● **Prompt**:
Copy, from the entries below, each line where the word "agent" can be found.

Start of The input

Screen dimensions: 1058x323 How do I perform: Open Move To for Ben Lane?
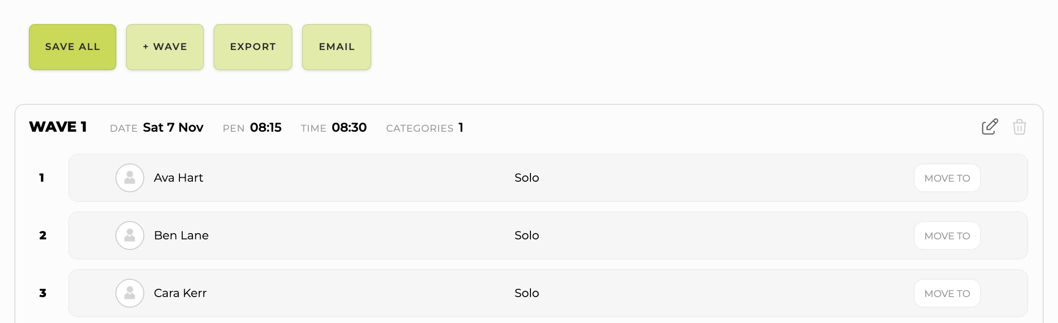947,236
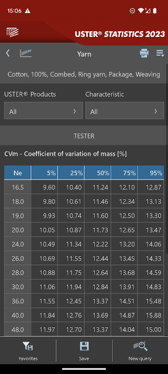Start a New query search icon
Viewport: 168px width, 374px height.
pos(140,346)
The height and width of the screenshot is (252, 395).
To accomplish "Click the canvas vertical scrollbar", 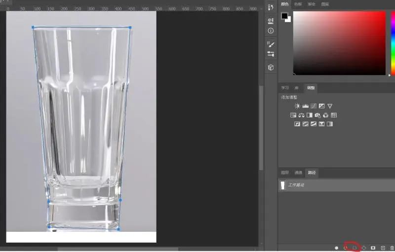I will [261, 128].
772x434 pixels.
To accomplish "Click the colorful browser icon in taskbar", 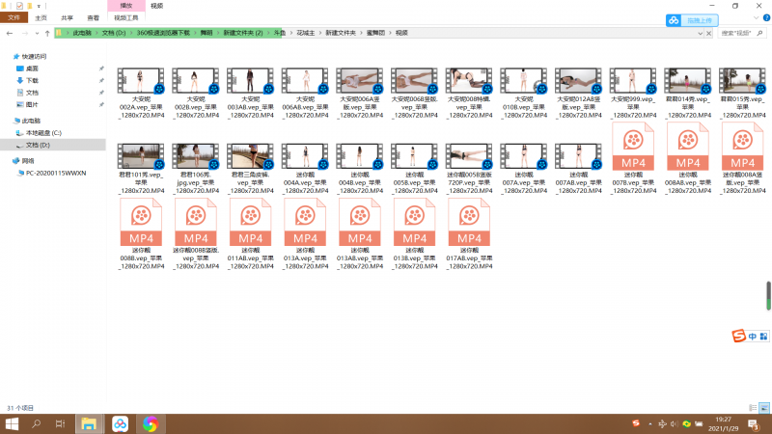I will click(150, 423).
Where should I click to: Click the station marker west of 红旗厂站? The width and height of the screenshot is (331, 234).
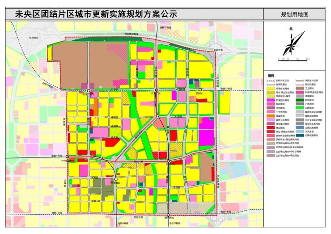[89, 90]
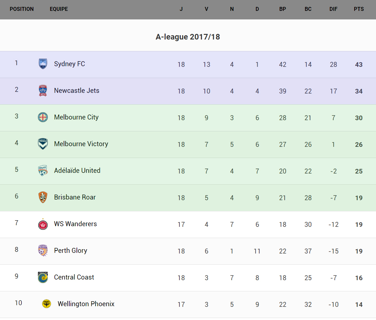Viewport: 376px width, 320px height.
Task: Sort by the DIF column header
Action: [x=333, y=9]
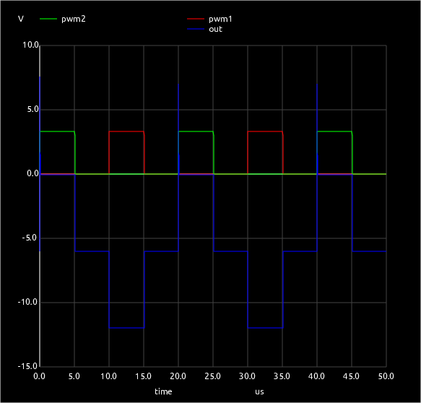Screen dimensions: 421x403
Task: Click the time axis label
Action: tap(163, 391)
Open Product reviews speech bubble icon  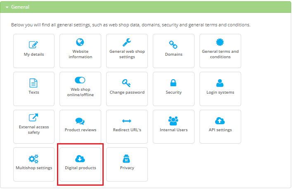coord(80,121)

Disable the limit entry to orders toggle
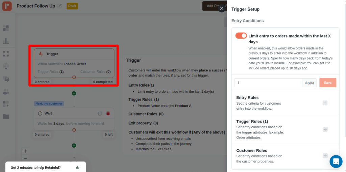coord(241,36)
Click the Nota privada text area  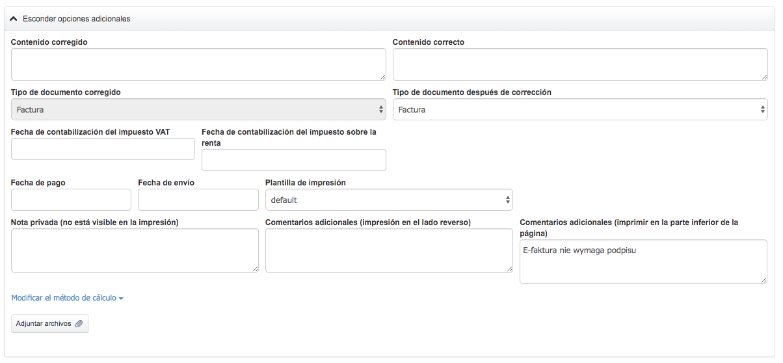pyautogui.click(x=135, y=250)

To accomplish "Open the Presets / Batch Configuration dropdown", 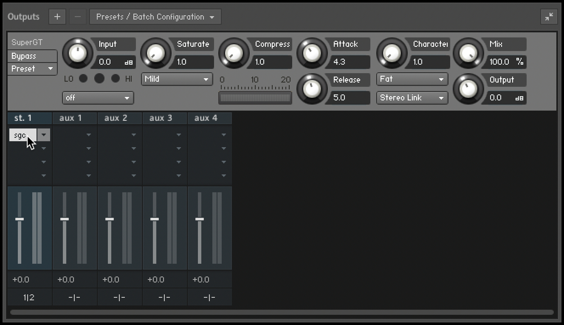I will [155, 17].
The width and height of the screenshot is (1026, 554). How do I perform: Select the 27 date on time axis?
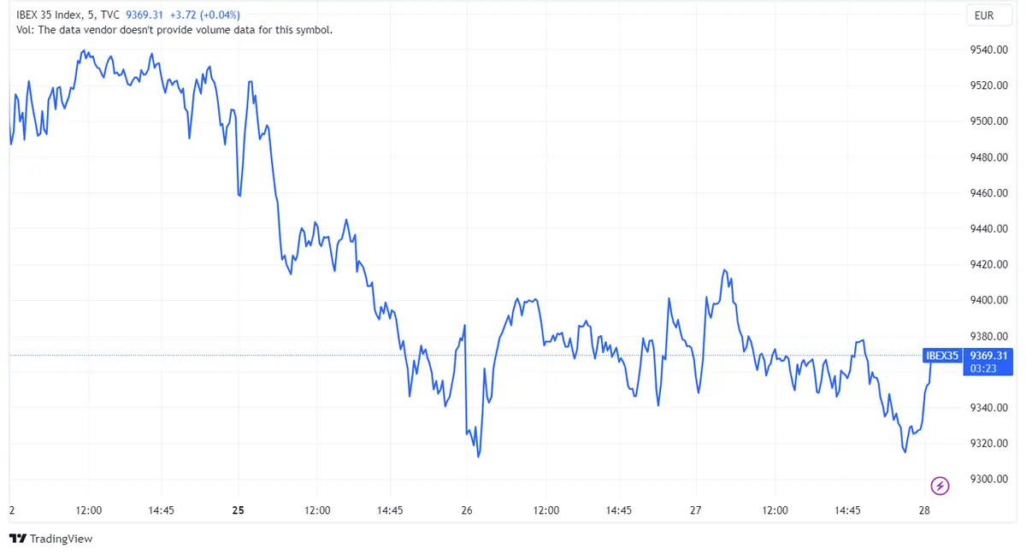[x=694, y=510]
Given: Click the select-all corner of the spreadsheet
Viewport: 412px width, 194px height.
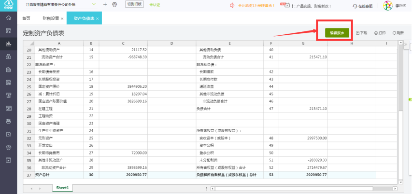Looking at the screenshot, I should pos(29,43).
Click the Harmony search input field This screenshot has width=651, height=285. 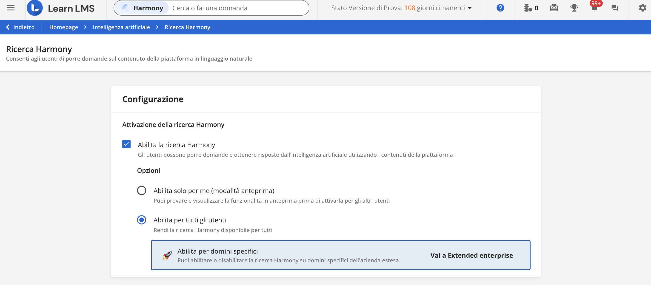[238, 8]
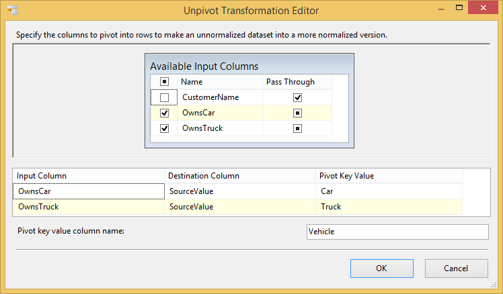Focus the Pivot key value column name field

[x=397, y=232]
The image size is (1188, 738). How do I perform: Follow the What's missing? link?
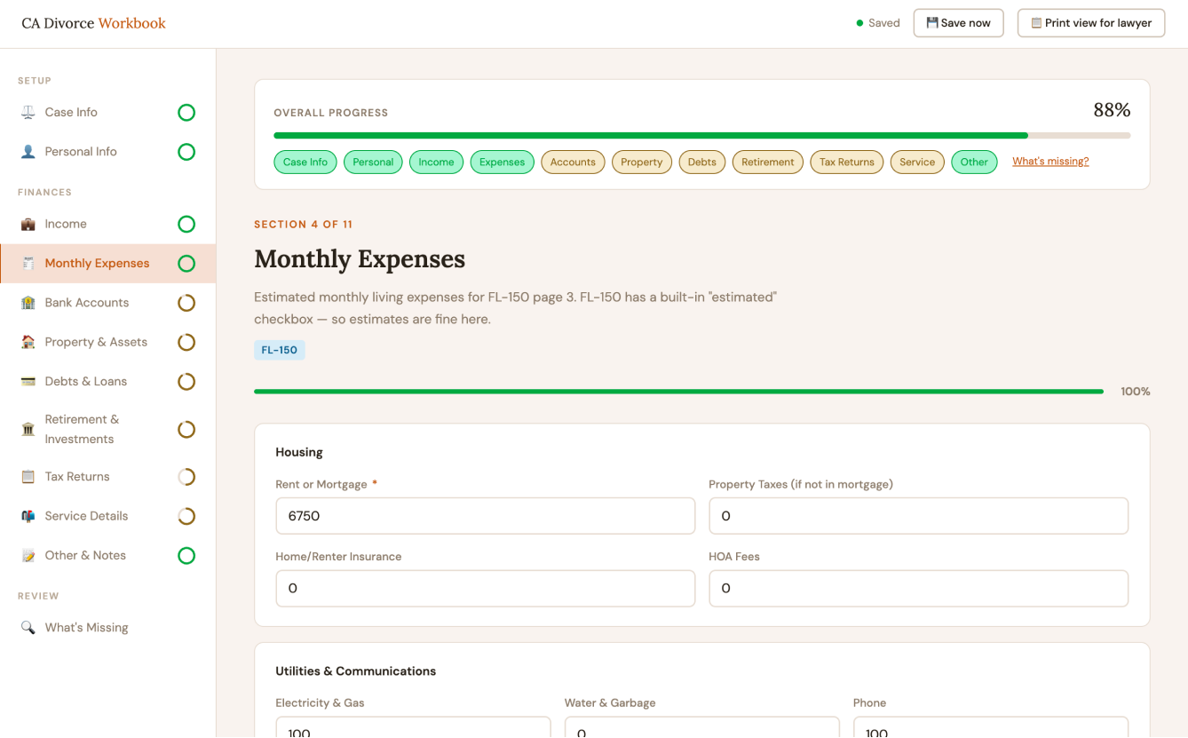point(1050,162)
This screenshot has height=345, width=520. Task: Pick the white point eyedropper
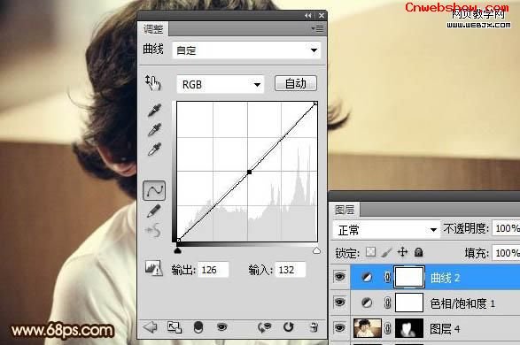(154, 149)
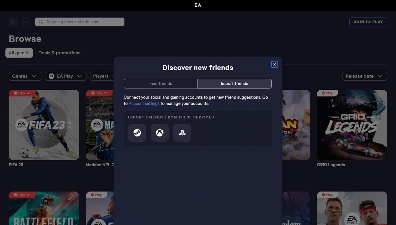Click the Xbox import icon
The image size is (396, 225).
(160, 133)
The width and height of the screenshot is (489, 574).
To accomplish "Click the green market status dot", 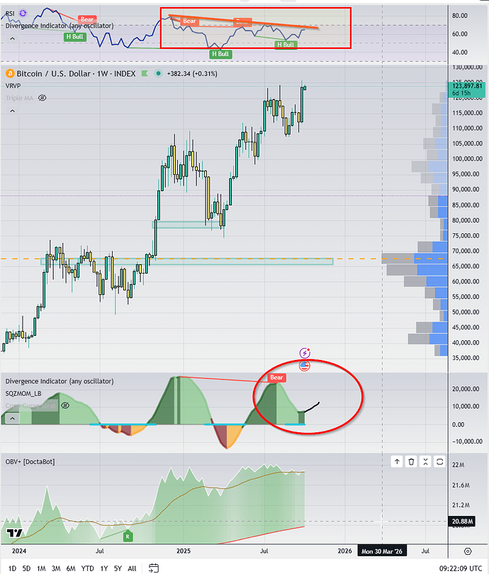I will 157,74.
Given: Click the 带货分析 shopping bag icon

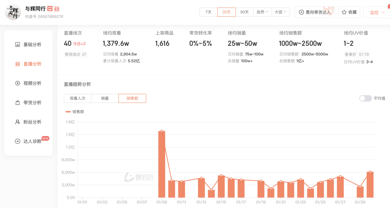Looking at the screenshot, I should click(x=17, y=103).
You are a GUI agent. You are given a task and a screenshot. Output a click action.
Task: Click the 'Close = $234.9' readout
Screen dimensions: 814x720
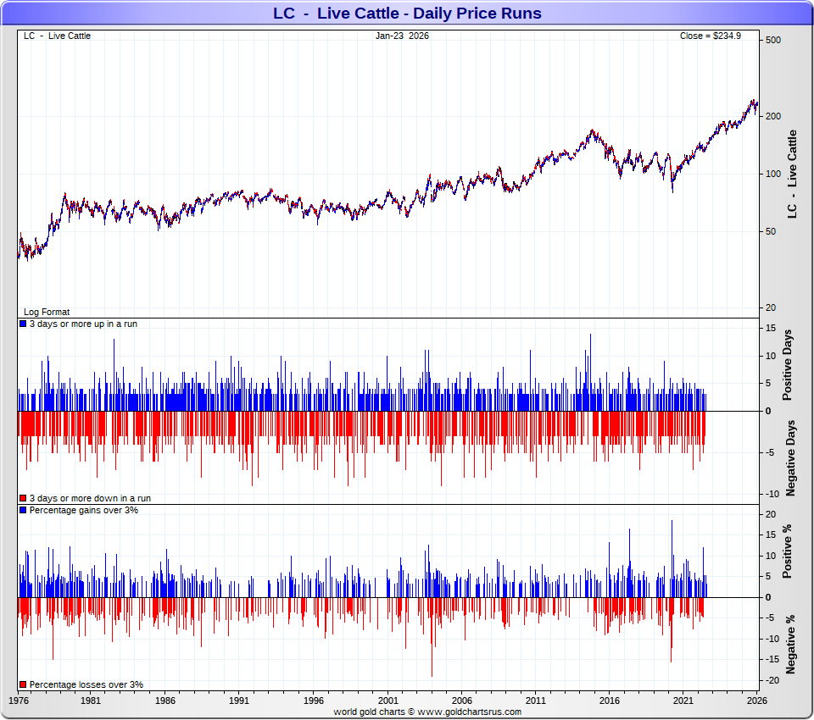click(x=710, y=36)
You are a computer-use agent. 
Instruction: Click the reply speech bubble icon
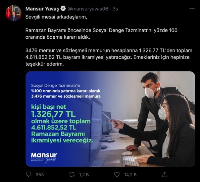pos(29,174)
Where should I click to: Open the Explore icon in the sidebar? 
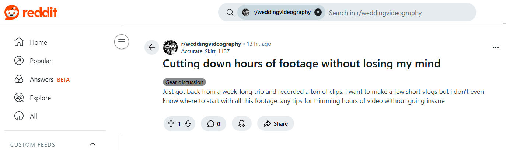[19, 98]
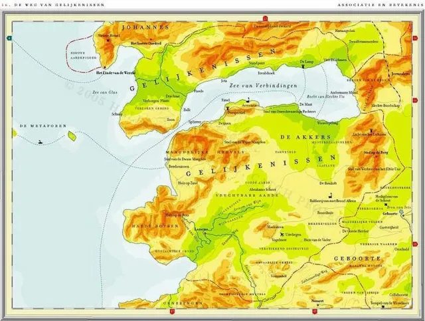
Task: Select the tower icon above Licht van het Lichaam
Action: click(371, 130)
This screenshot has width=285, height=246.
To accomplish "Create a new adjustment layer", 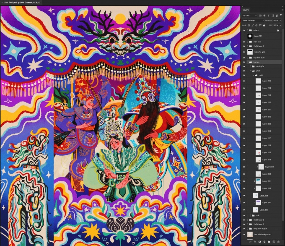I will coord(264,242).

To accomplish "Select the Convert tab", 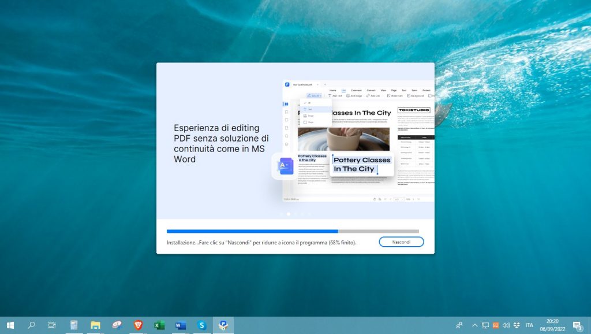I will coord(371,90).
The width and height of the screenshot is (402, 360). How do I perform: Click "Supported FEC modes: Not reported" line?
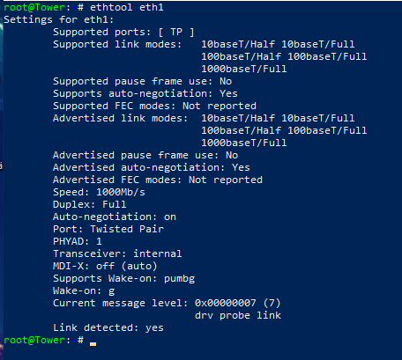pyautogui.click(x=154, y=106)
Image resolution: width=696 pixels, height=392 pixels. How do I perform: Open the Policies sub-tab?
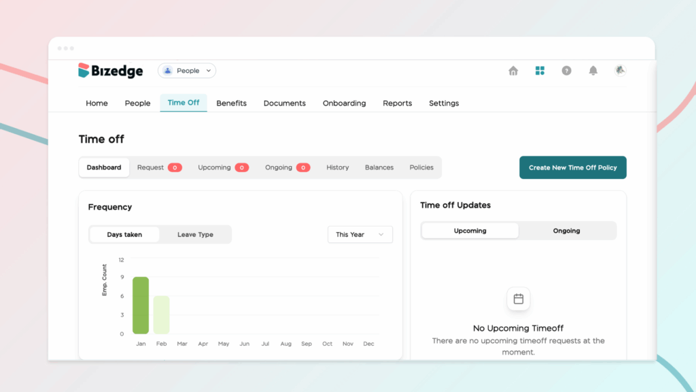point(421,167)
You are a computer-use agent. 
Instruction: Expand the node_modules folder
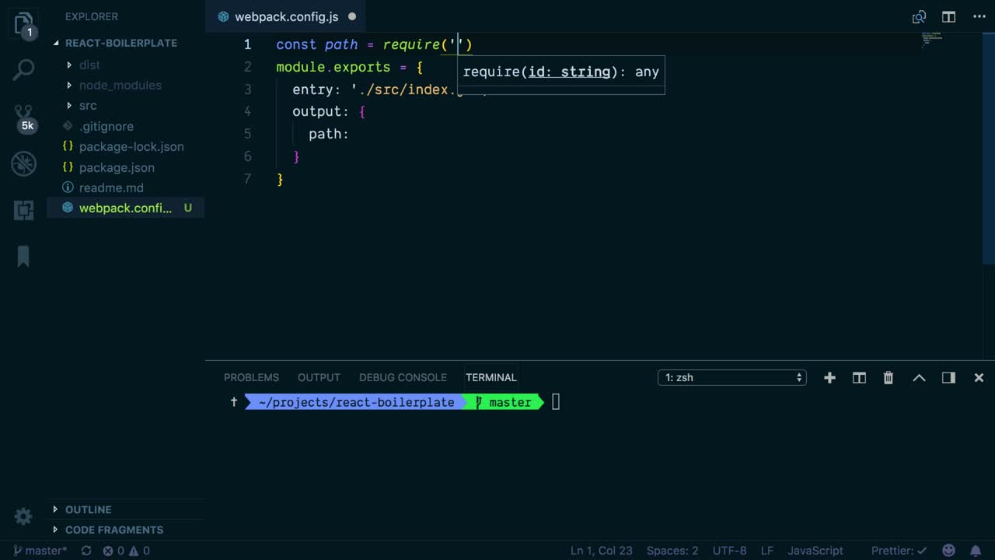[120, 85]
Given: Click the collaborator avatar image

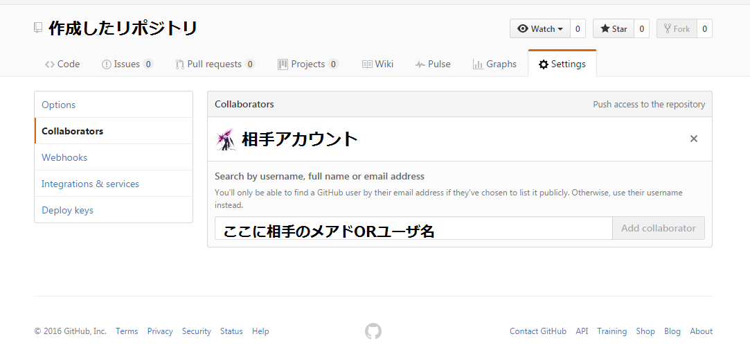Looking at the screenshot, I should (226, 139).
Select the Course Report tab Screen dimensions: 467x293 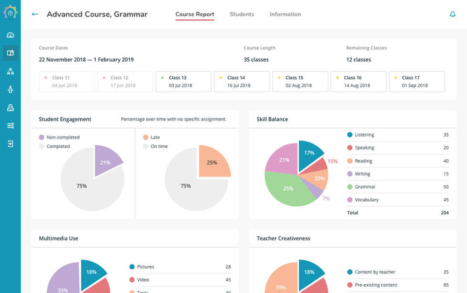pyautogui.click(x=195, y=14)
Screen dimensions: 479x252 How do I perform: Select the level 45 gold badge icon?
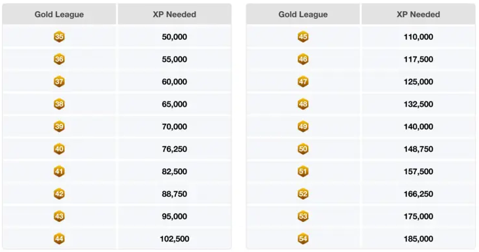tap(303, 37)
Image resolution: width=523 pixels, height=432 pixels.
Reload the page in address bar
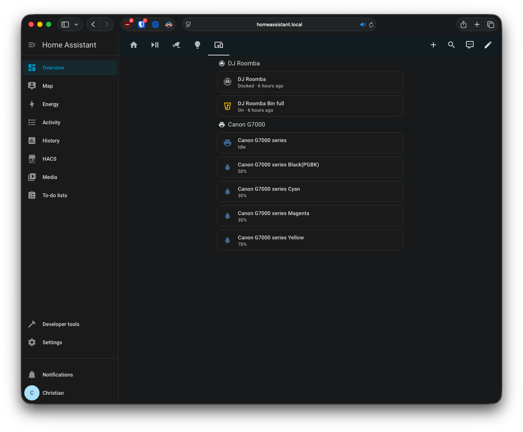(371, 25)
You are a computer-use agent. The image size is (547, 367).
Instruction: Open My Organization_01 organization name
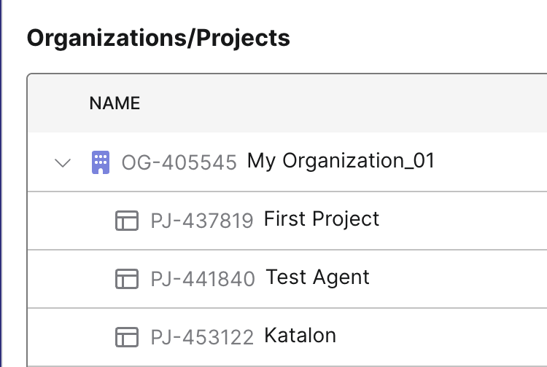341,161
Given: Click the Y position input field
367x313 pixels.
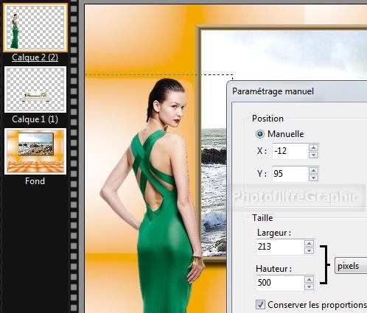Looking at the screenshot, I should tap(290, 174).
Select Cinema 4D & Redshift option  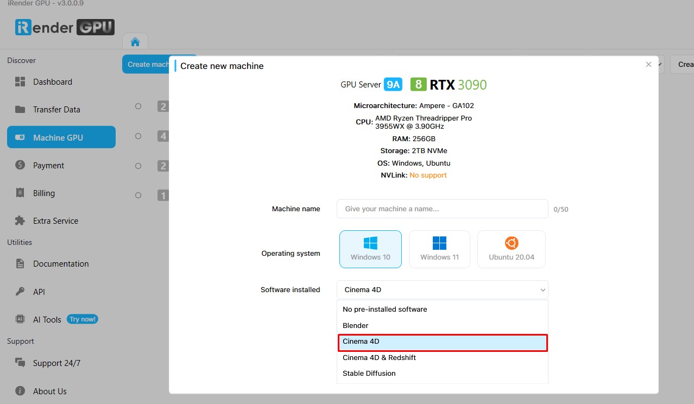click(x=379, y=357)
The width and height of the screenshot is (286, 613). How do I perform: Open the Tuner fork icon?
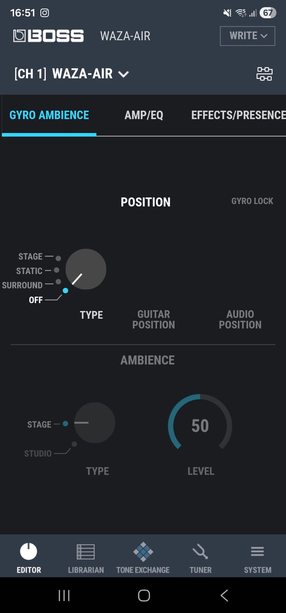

End of The input

● **Task response**:
You are a GUI agent. You are given a task and a screenshot. Output a click action.
You are a computer-use agent. 
You are a computer-use agent. 
You are a computer-use agent. The image size is (547, 367).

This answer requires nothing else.